§ WHAT NEEDS TO BE DONE: Both ends included, set down the lines from the line containing "At what coordinates" through the last line of the records below, without pictures.

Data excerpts

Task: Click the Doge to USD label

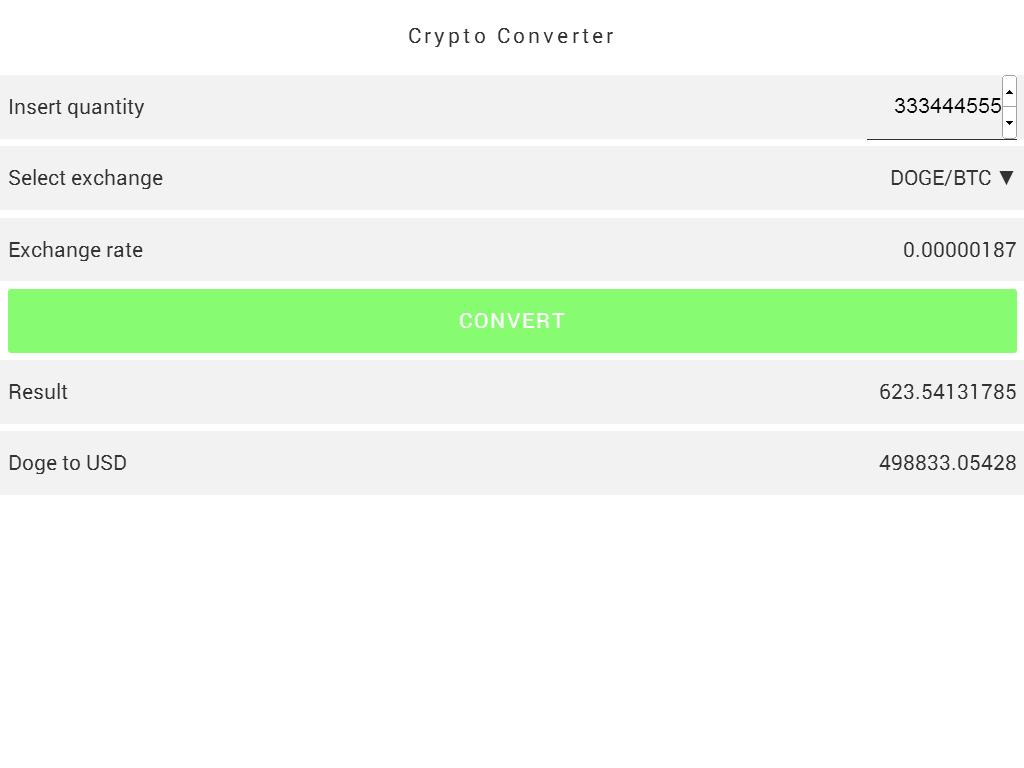Action: [67, 463]
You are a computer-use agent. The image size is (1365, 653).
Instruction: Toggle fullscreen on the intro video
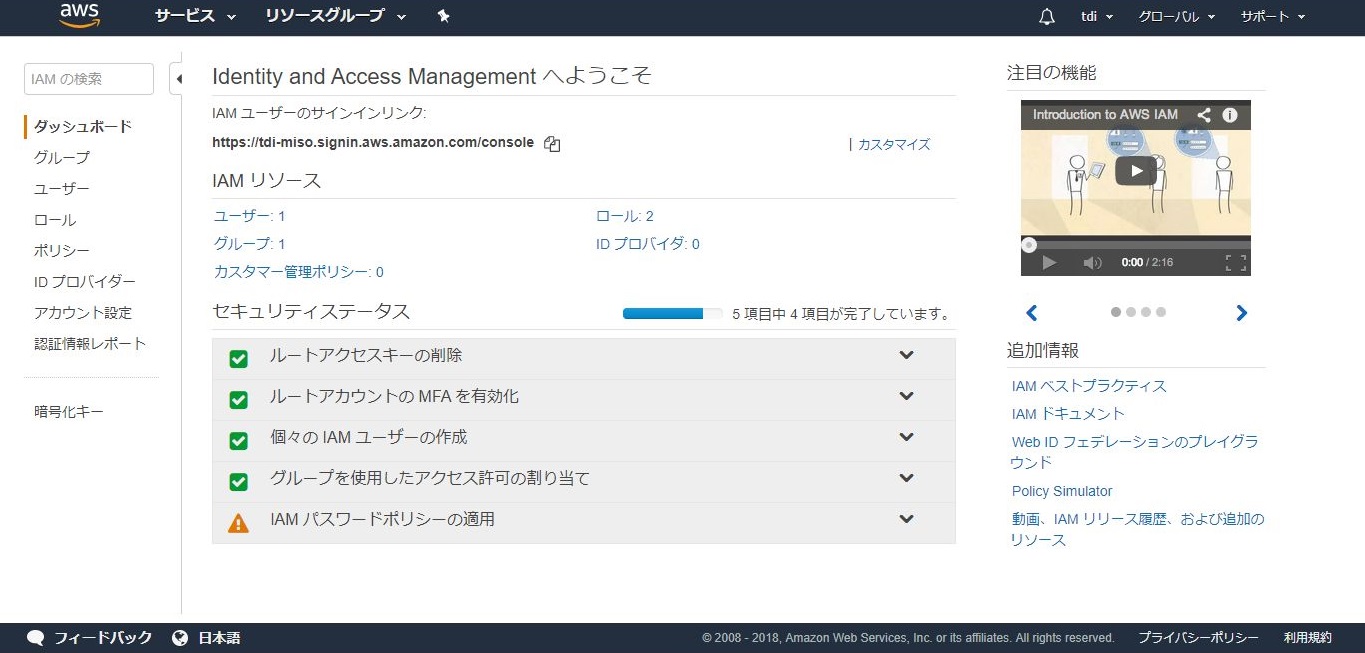point(1236,263)
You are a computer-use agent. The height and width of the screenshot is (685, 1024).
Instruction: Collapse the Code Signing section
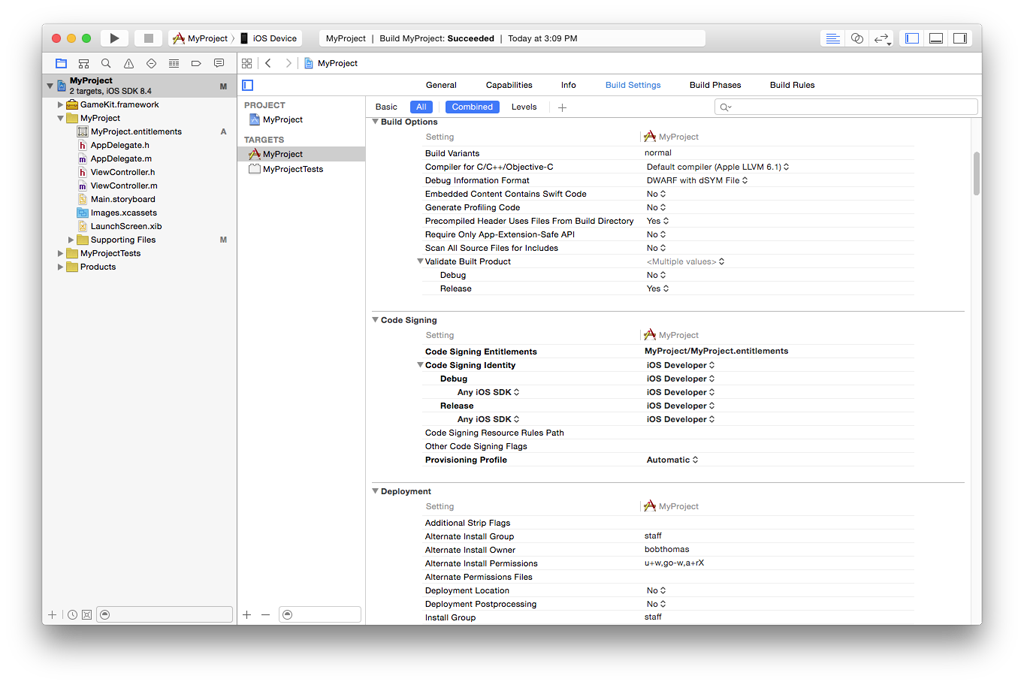click(375, 321)
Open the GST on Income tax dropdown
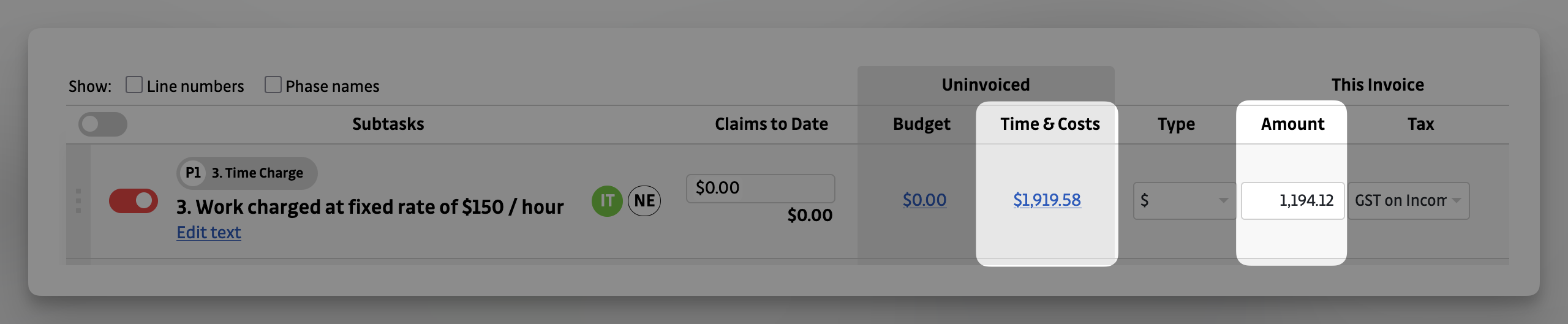The image size is (1568, 324). point(1408,201)
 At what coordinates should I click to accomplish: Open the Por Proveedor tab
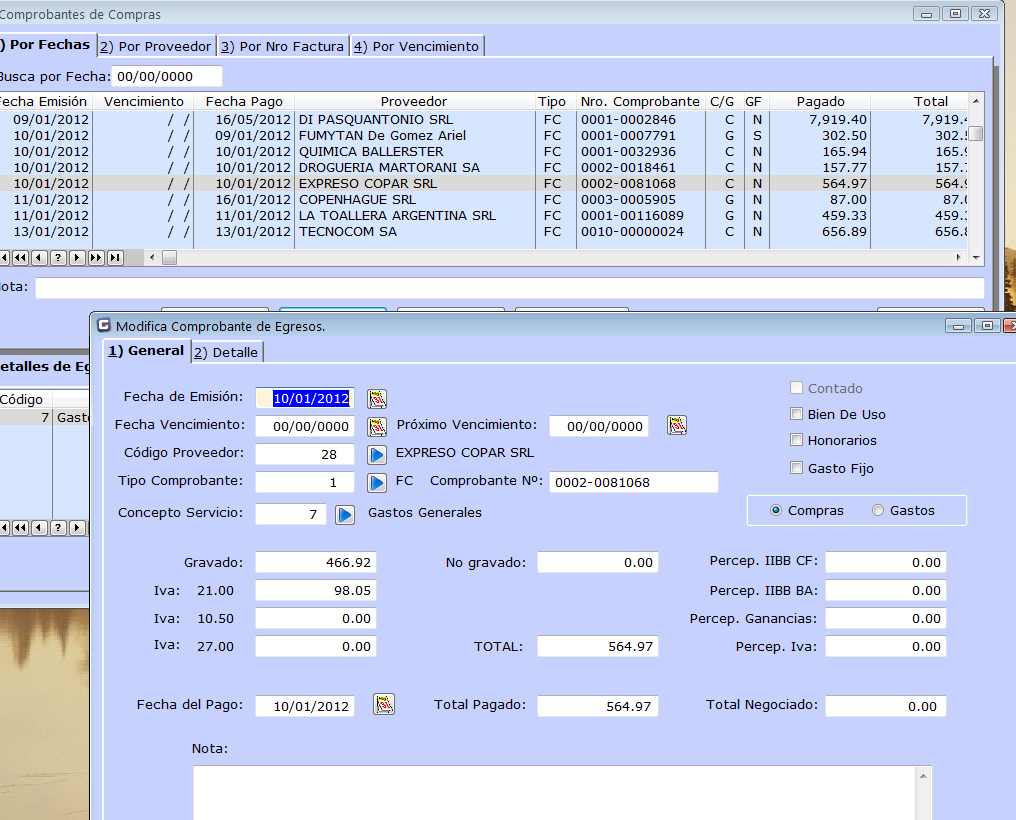point(156,46)
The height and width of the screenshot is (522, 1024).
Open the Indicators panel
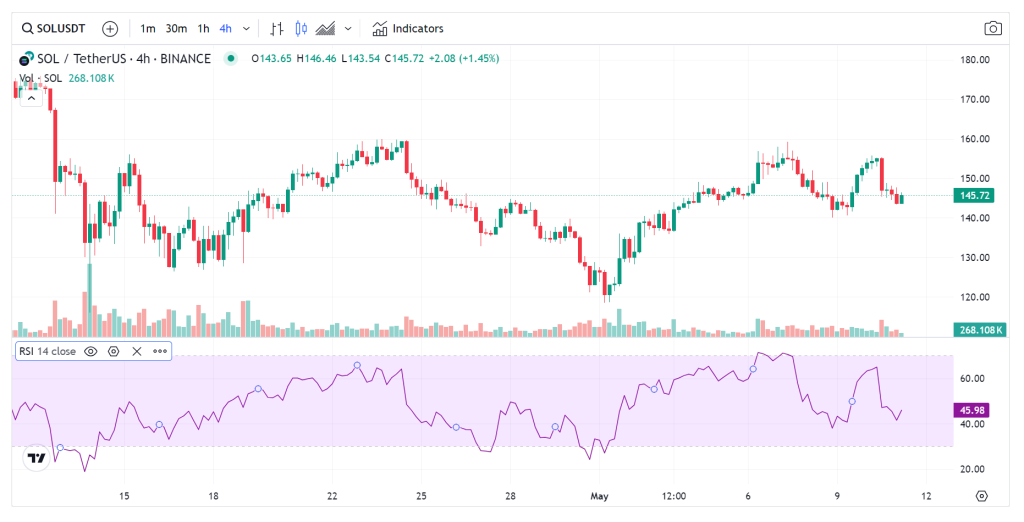tap(408, 28)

§ WRITTEN ANSWER:
 At what coordinates should I click to accomplish: Open the Por Proveedor tab
point(156,46)
The height and width of the screenshot is (522, 1024).
Open the Indicators panel
tap(408, 28)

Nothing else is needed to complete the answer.